🤖 AI Summary
This work addresses the susceptibility of large language models to catastrophic forgetting and model collapse during continual knowledge editing. The authors propose a mechanism-aware, precise editing framework that, for the first time, integrates sparse circuits with interpretable neurons. By leveraging a sparse transcoder to construct knowledge circuits, the method identifies and manipulates specific functional neurons, enabling fine-grained knowledge updates with minimal interference to unrelated model capabilities. Designed to support lifelong learning, the approach maintains strong performance on standard benchmarks such as MMLU and GSM8K even after 3,000 consecutive edits on Gemma2, Qwen3, and Llama3.1, significantly outperforming existing techniques.
📝 Abstract
Large Language Models (LLMs) often suffer from catastrophic forgetting and collapse during sequential knowledge editing.
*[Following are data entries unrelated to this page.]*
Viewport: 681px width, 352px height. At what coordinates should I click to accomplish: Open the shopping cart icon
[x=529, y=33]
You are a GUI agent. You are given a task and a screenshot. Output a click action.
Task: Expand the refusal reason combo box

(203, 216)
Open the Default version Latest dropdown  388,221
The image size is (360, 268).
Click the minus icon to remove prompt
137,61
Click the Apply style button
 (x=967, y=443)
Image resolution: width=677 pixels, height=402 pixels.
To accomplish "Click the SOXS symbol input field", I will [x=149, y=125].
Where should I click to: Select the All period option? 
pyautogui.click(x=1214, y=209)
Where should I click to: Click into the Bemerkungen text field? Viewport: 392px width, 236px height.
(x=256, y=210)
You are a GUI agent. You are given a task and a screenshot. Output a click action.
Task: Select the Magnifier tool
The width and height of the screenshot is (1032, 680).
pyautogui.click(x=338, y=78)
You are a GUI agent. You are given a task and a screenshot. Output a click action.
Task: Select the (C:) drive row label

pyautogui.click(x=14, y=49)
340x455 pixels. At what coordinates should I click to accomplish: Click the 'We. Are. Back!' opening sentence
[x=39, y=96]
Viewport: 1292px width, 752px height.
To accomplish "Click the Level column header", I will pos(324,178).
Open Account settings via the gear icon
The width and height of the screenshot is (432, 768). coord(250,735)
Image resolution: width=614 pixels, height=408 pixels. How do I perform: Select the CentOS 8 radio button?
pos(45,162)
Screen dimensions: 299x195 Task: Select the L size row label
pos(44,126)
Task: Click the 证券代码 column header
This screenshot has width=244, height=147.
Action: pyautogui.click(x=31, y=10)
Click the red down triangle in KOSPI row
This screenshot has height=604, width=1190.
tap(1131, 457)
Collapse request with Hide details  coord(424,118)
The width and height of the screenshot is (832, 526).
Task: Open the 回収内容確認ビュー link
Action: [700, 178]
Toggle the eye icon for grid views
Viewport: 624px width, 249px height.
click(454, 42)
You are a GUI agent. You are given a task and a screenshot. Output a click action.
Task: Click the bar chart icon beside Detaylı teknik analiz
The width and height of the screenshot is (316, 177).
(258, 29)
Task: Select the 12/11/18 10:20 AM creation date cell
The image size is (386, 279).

This vulnerability stems from the prevailing dense editing paradigm, which treats models as black boxes and relies on coarse-grained parameter interventions that inevitably disrupt preserved knowledge. To address this, we propose SCAN (a sparse editing framework based on Sparse Circuit Anchored Neuron) which transforms editing into a mechanism-aware manipulation by constructing a knowledge circuit via Sparse Transcoders. Experiments on Gemma2, Qwen3, and Llama3.1 across CounterFact, ZsRE and WikiFactDiff demonstrate that SCAN achieves a superior performance, maintaining model integrity on benchmarks like MMLU and GSM8K even after 3,000 sequential edits, whereas other existing methods deteriorate progressively as editing accumulates, eventually resulting in model collapse.